Construit au départ comme un thriller, Une Famille Atypique déploie un scénario en apparence classique : une belle jeune femme, Do Da-hae, se révèle très vite manipulatrice professionnelle. Mais rapidement, les enjeux se déplacent, glissent, se redéfinissent. Ce qui semblait être une simple histoire d’imposture devient peu à peu une chronique des liens humains, des blessures intimes et des rédemptions possibles.
Le drama parle d’amour, sous toutes ses formes : celui, balbutiant mais profond, entre Da-hae et Gwi-joo, celui qui unit Da-hae et I-na, celui d’un père pour sa fille, ou encore celui d’une amitié inattendue entre Dong-hee et Grâce. Il creuse le lien, le vrai, celui qui sauve ou consume.

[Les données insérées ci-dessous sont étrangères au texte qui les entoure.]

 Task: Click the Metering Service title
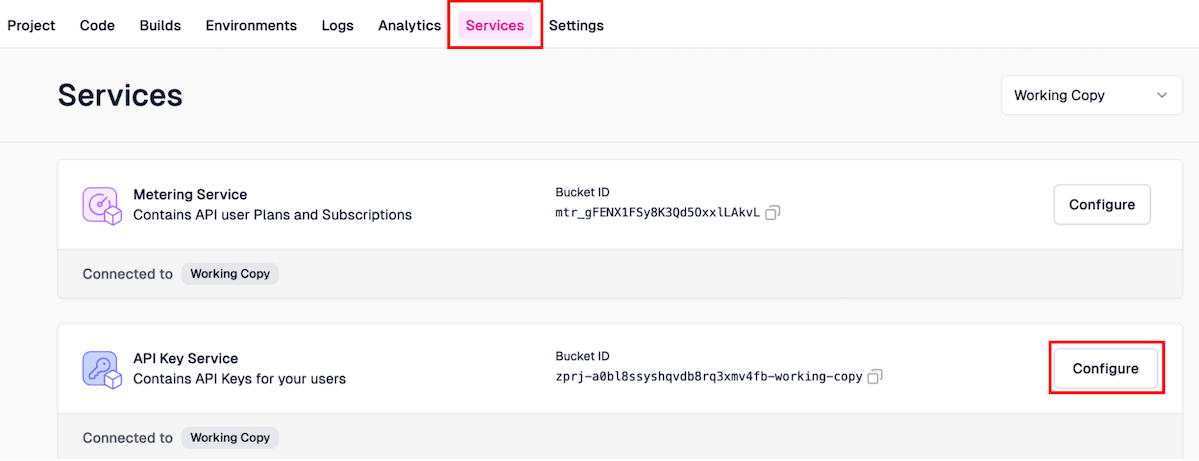point(190,195)
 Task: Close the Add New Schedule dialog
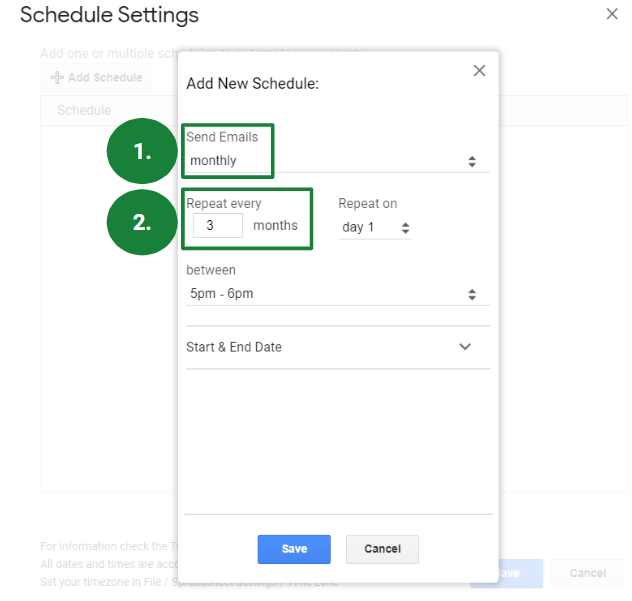tap(479, 71)
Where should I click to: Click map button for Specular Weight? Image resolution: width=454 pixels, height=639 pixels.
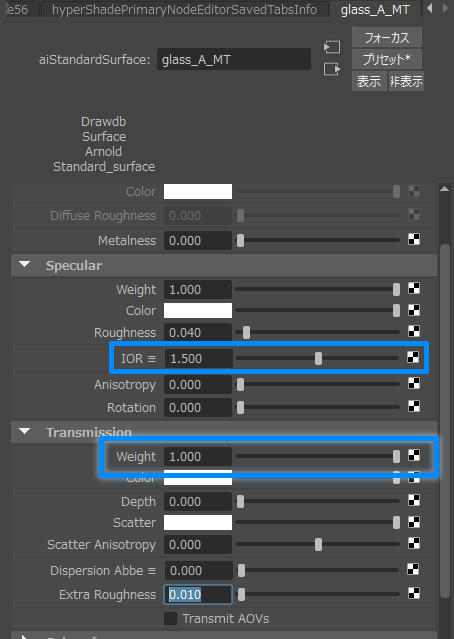tap(414, 289)
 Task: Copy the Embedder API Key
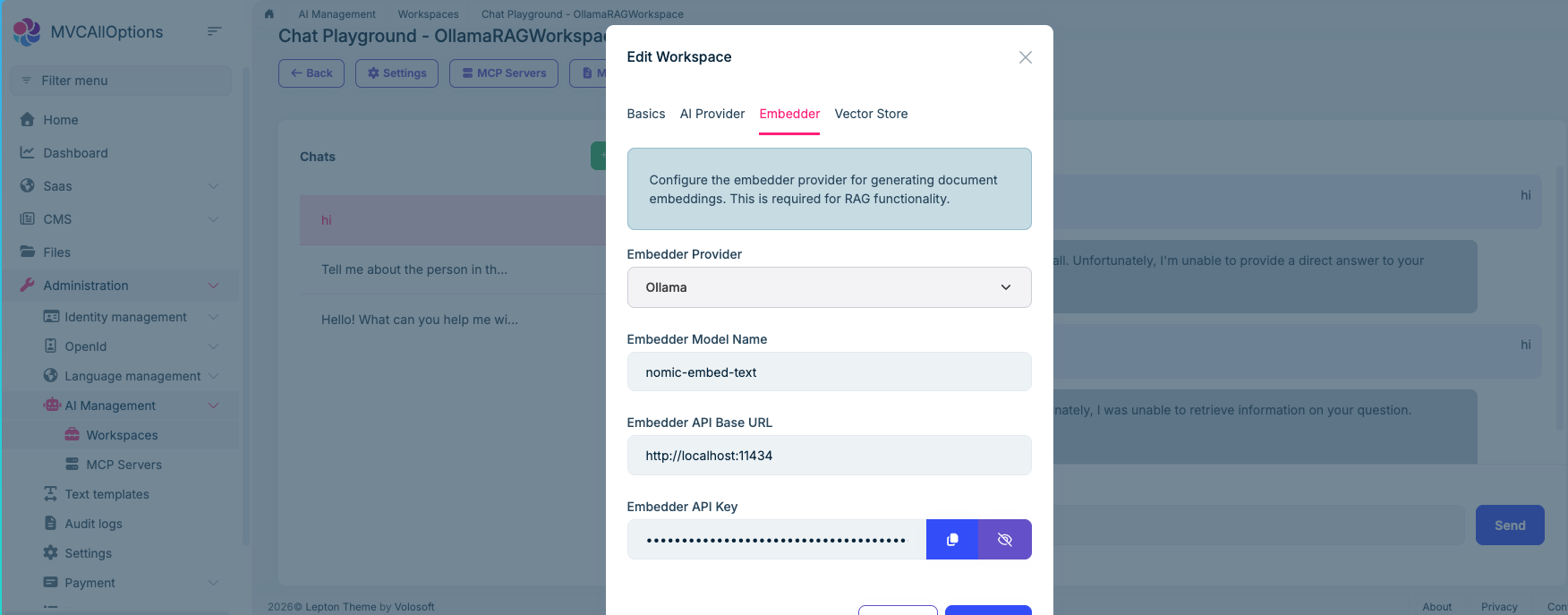pos(952,539)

Le scénario, bien que construit sur des bases familières, se distingue par sa maîtrise et son originalité. Il ose proposer une variation sur les figures du super-héros en les ancrant dans le réel. Une inspiration de Moving (2023) se fait sentir, mais ici, les pouvoirs ne sont ni spectaculaires ni glorieux : ils sont un poids, souvent inutile, parfois toxique. Les membres de la famille Bok sont des anti-héros anesthésiés par les maux contemporains – addictions aux écrans, alcoolisme, troubles alimentaires, replis sur soi. Le surnaturel devient ici prétexte à parler de nos failles les plus humaines.
Et c’est précisément l’arrivée de Do Da-hae qui bouscule cette inertie. Tout en entretenant un double-jeu, elle va forcer cette famille à sortir de son apathie, quitte à mettre son fragile équilibre en péril. À travers elle, le récit explore notre rapport à la société et à l’autre, avec une belle constance dans l’écriture, des rebondissements bien dosés, et un crescendo maîtrisé.

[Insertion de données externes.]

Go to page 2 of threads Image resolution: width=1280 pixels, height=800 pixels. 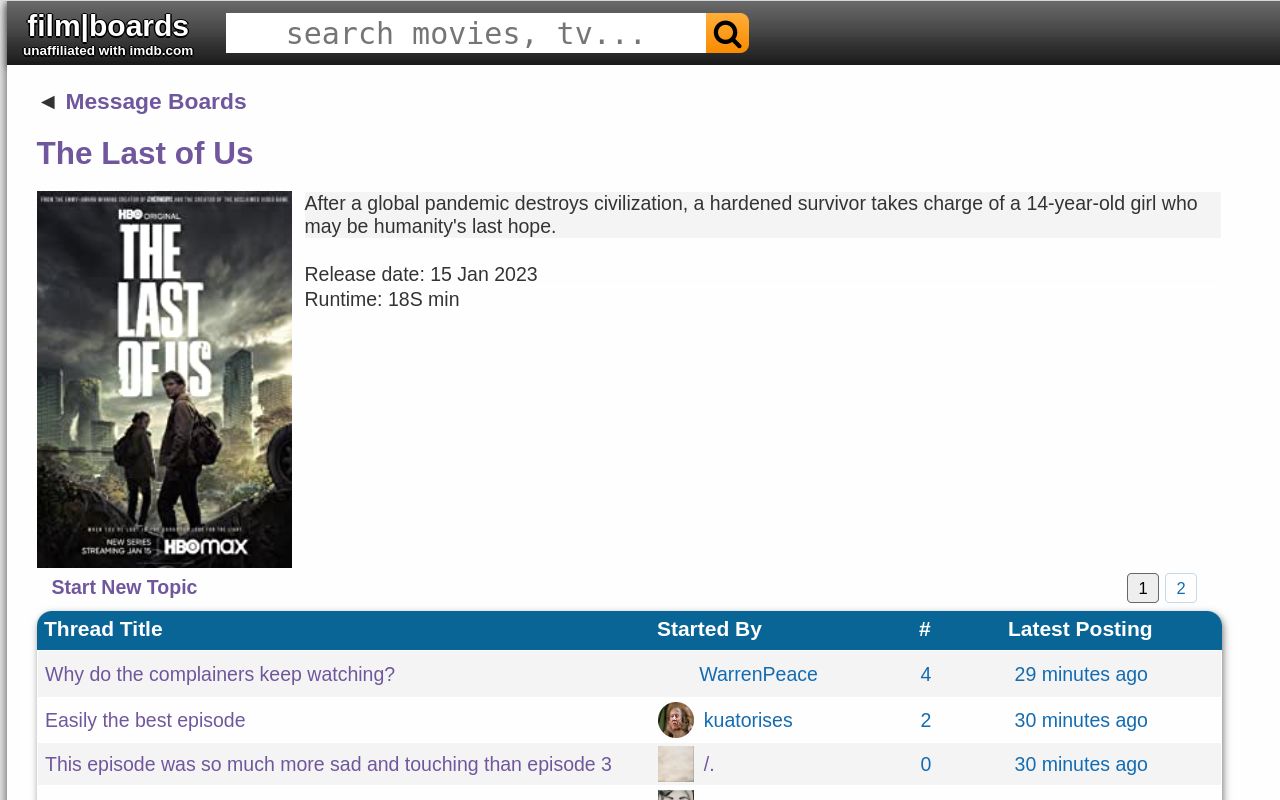point(1180,588)
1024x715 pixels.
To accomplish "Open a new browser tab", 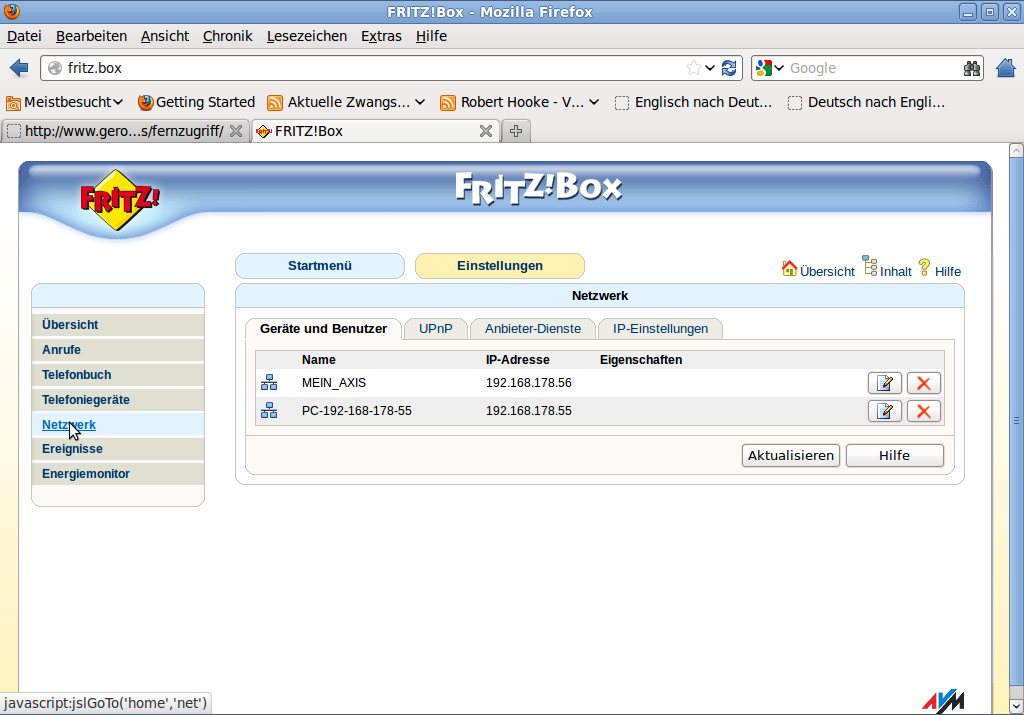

Chaque personnage est défini par ses blessures, mais sans misérabilisme. Ils ne sont pas des victimes, juste des êtres figés dans le é, incapables de vivre pleinement le présent. Ils s’enterrent tous vivants, et c’est précisément cette sensation d’enlisement que le drama traite avec finesse.
Bok Gwi-joo (interprété par un Jang Ki Yong tout en nuances), père veuf rongé par l’alcool, incarne à lui seul ce dilemme temporel : il peut revivre ses souvenirs, mais n’y faire que du surplace. C’est lorsque Da-hae entre dans ses souvenirs — en couleur, là où tout était en noir et blanc — qu’un frémissement s’opère. Une main tendue, une présence tangible : et tout vacille.

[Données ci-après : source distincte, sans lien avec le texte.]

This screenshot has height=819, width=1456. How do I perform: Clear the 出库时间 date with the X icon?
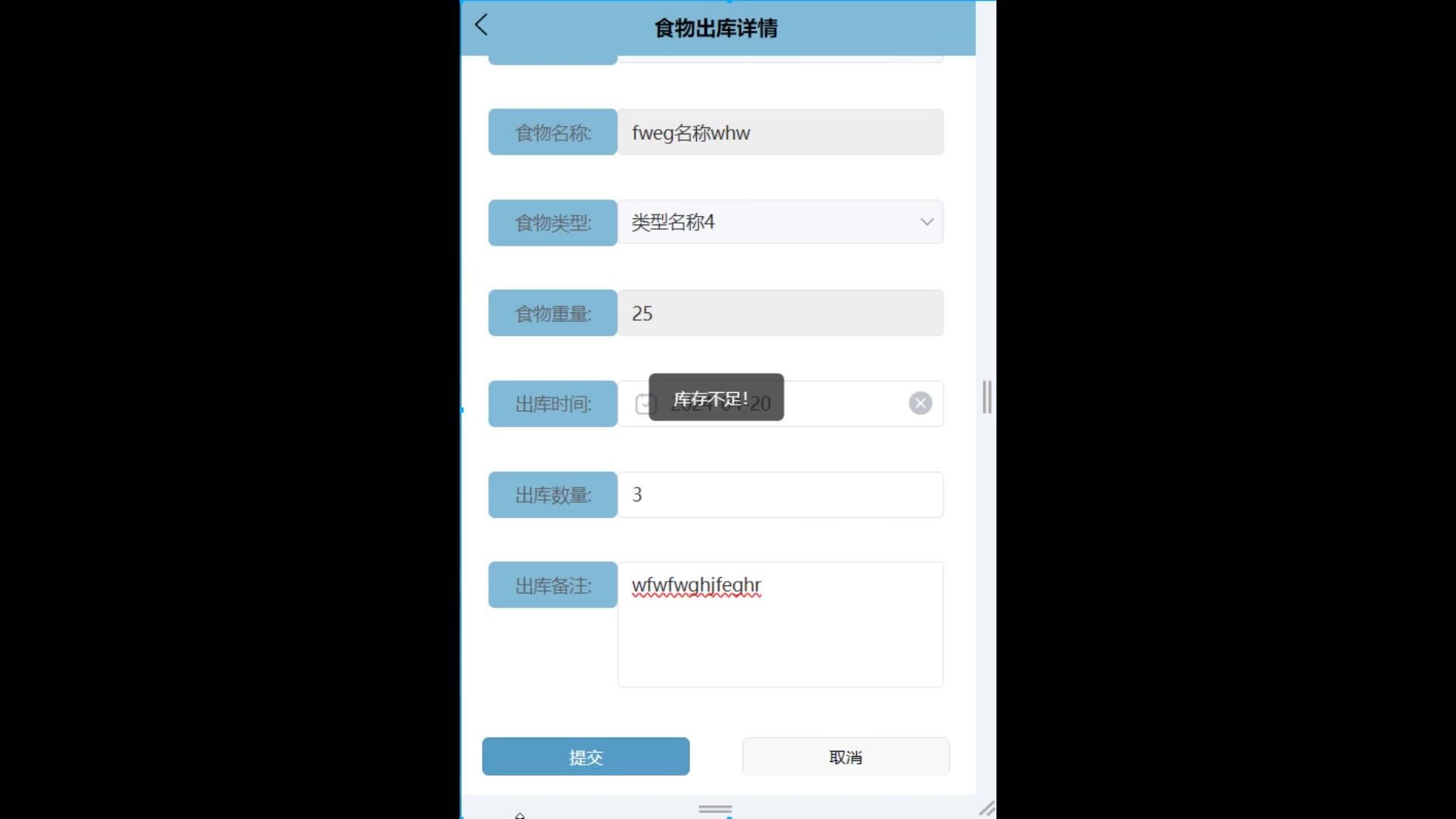[920, 403]
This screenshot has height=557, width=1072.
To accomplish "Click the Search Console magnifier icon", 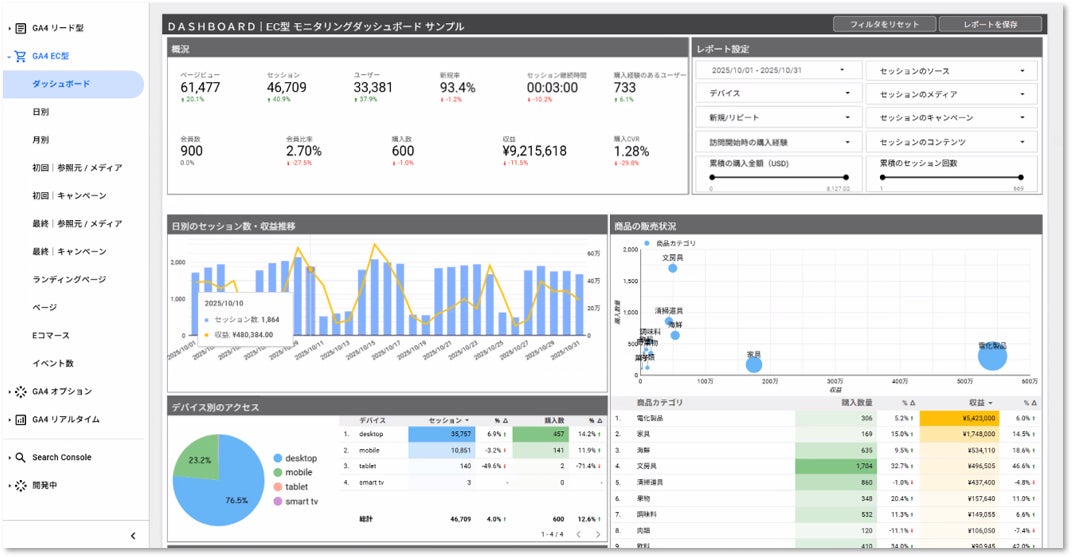I will pyautogui.click(x=21, y=457).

La mise en scène de ses pouvoirs est une petite pépite visuelle. Le jeu entre noir et blanc et couleur, l'impossibilité d’interagir dans le é qui se fissure… tout cela dit beaucoup, avec peu.
Le casting est l’une des grandes forces de la série. Jang Ki Yong impressionne par la richesse contenue de son jeu. Chun Woo-hee est d’une justesse saisissante en Da-hae : mystérieuse, mais jamais caricaturale. L’alchimie entre eux fonctionne à tous les niveaux, et s’étend aux autres membres du casting – que ce soit la famille Bok ou celle du sauna, improvisée mais profondément touchante. Une mention spéciale à Park So-Yi (I-na), bouleversante dans son interprétation.
L’OST participe pleinement à l’émotion : Walking with you de So Soo Bin, I See You de Lee So Ra ou Laputa de Yi Sung Yol résonnent longtemps après le visionnage.
Le gros reproche qui nuit à la réussite de cette série, repose sur les deux derniers épisodes dont l'écriture manque cruellement de cohérence et semble précipitée. Comme si la scénariste hésitait au moment de clore la boucle temporelle. Un épisode de plus aurait permis de poser cette fin avec davantage de logique.
Mais cela ne gâche en rien la qualité globale de ce drama. Touchant, original, sincère. Une vraie belle surprise.